START Records shown
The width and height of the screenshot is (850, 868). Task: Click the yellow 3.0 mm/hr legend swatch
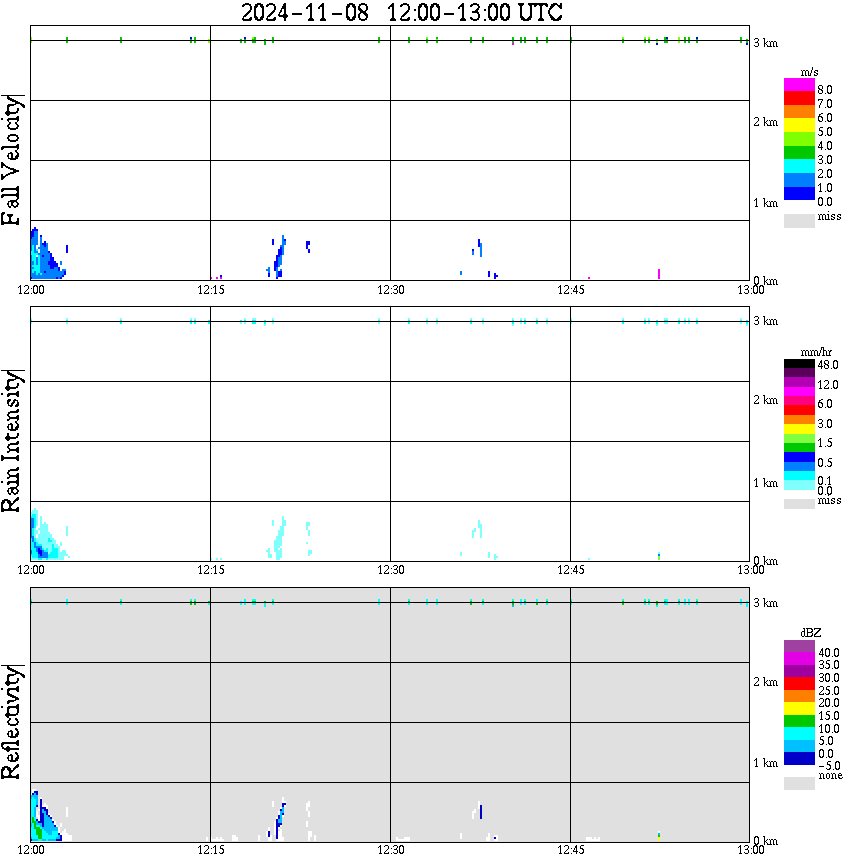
END Records shown
START Records shown
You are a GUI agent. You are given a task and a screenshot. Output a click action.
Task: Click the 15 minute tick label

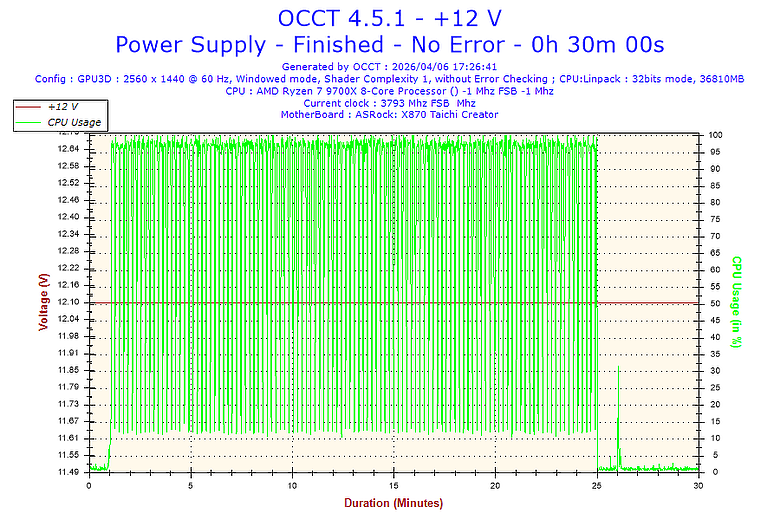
END Records shown
START Records shown
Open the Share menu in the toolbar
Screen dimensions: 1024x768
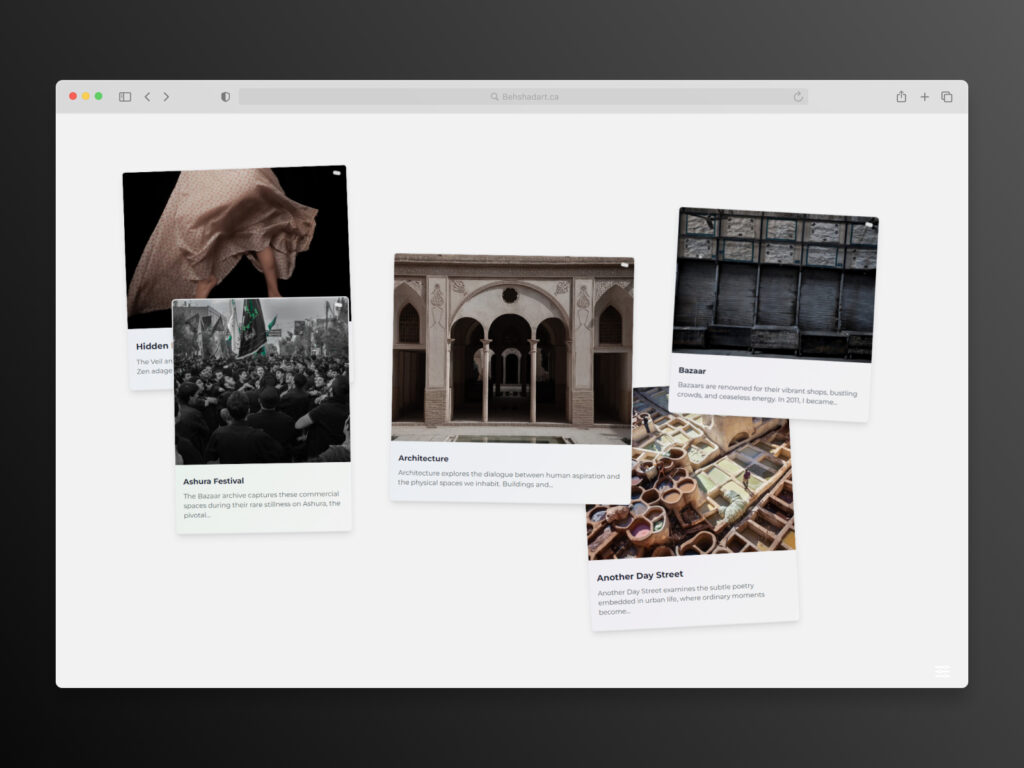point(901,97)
END Records shown
— Prompt —
Once you find the string "screenshot" in a line of the records, copy that line.

— Answer for the task —
The width and height of the screenshot is (850, 868). Task: Click the yellow 3.0 mm/hr legend swatch
You are a GUI agent. You are given a task and a screenshot. Output a click action.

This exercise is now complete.